*** Supplied passage ***

Juice isn't calorie-free. Even if you are only consuming juice, it's easy to take in more calories than you need to maintain your weight. "Shape" magazine notes that a pressed juice usually contains between 100 to 350 calories per 16 ounces. If you're pressing more fruit than veggies through your juicer, the calories are likely to be in the higher range. Juicing can only help you lose weight if you stay in a calorie-intake range that's below the number you burn in a day. For example, if you replace your typical 300-calorie whole-food breakfast with a 300-calorie cup of fresh juice, you aren't trimming calories. Add to that a 350-calorie juice snack twice per day instead of the 160-calorie handful of almonds you ate for snacks prior to juicing and you've actually increased your daily calorie intake.
Can't Get Satisfaction
A juice meal may also be less satisfying because it lacks the fiber, fats and protein that a whole-food meal, such as a large green salad with beans and seeds, provides. If you use the juice to replace one meal, you may end up consuming more calories later in the day because it leaves you hungrier -- undermining your weight-loss efforts. If you do a juice fast, you may find the deprivation maddening and impossible to maintain. Even if you do manage to stick to a cleanse for three to seven days -- or longer -- you're more likely to binge on all the foods you've been trying to avoid once it's over. This could result in gaining back all the weight you lost in an unhealthy yo-yo pattern.

*** End of Supplied passage ***
*** Material shown ***

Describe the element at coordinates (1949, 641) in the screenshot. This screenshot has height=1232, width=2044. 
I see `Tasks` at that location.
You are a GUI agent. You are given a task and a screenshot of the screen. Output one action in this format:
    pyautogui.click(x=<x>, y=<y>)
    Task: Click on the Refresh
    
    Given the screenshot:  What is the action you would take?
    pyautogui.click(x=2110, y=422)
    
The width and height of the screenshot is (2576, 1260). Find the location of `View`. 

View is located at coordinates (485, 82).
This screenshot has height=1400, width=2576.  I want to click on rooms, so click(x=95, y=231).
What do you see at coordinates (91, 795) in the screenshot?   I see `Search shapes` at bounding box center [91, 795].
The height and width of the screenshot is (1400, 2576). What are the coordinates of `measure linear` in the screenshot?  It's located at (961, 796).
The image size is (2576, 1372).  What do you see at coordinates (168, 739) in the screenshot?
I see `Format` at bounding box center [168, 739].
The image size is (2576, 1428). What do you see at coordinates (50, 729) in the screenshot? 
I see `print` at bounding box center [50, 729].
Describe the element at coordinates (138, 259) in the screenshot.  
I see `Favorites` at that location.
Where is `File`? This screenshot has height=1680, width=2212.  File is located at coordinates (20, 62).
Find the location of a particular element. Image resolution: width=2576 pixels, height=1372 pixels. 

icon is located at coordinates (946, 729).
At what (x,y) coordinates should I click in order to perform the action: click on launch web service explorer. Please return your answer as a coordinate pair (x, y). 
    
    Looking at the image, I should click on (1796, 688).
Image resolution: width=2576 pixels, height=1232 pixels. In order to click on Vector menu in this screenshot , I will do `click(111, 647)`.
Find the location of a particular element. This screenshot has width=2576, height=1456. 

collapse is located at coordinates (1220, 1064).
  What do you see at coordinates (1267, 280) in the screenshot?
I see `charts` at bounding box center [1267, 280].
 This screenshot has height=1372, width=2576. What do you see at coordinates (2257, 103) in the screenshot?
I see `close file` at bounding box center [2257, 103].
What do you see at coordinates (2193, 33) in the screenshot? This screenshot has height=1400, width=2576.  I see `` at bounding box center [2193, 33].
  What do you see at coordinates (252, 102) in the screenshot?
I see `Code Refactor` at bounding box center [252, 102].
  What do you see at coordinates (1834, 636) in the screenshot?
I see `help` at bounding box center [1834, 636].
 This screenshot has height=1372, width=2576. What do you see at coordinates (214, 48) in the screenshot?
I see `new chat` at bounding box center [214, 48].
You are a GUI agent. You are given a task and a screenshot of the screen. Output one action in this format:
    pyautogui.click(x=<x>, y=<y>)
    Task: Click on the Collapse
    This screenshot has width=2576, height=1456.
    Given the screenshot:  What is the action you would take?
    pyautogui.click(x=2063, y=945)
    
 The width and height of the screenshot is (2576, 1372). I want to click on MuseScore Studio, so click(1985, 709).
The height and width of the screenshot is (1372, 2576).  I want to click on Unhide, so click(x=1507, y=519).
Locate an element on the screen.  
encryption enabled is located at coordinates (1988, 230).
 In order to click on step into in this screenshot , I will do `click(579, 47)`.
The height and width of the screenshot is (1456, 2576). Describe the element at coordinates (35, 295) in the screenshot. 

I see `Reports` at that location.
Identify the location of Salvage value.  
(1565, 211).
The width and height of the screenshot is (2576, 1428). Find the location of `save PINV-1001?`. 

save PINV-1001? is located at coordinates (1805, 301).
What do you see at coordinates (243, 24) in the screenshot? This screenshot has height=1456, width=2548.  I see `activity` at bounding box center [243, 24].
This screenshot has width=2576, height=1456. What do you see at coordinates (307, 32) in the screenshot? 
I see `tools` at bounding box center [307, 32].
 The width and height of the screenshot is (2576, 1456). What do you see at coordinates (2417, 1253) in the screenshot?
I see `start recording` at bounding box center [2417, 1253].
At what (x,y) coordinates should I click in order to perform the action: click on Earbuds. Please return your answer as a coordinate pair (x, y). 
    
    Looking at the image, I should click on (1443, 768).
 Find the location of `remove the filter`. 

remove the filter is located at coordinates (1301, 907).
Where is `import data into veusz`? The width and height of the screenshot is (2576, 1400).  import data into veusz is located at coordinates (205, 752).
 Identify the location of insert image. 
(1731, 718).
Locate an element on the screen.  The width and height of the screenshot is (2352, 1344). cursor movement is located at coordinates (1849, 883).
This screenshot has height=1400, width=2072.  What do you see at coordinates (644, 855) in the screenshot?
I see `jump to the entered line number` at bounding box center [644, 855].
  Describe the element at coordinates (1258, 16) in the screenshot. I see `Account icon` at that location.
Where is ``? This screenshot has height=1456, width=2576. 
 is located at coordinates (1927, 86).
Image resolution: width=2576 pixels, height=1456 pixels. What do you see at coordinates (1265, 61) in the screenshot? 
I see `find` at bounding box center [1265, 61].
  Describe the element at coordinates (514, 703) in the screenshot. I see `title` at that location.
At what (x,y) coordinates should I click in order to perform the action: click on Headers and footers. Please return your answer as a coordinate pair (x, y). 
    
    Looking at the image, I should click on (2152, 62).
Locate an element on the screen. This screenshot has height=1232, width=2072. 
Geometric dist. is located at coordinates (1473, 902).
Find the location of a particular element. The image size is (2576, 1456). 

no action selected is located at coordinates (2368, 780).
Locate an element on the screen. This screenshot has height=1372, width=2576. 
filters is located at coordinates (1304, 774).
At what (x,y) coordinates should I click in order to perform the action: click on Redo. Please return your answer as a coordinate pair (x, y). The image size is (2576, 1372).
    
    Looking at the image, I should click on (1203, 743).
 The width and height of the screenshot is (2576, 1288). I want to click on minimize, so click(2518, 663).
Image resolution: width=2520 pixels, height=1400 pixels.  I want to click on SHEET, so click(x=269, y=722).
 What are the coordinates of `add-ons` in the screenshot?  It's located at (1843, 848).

*** End of Material shown ***

*What the task requires*.
Repeat everything in the juicing passage from "Can't Get Satisfaction" down to "unhealthy yo-yo pattern.", word for word.

*Exercise response*.
Can't Get Satisfaction
A juice meal may also be less satisfying because it lacks the fiber, fats and protein that a whole-food meal, such as a large green salad with beans and seeds, provides. If you use the juice to replace one meal, you may end up consuming more calories later in the day because it leaves you hungrier -- undermining your weight-loss efforts. If you do a juice fast, you may find the deprivation maddening and impossible to maintain. Even if you do manage to stick to a cleanse for three to seven days -- or longer -- you're more likely to binge on all the foods you've been trying to avoid once it's over. This could result in gaining back all the weight you lost in an unhealthy yo-yo pattern.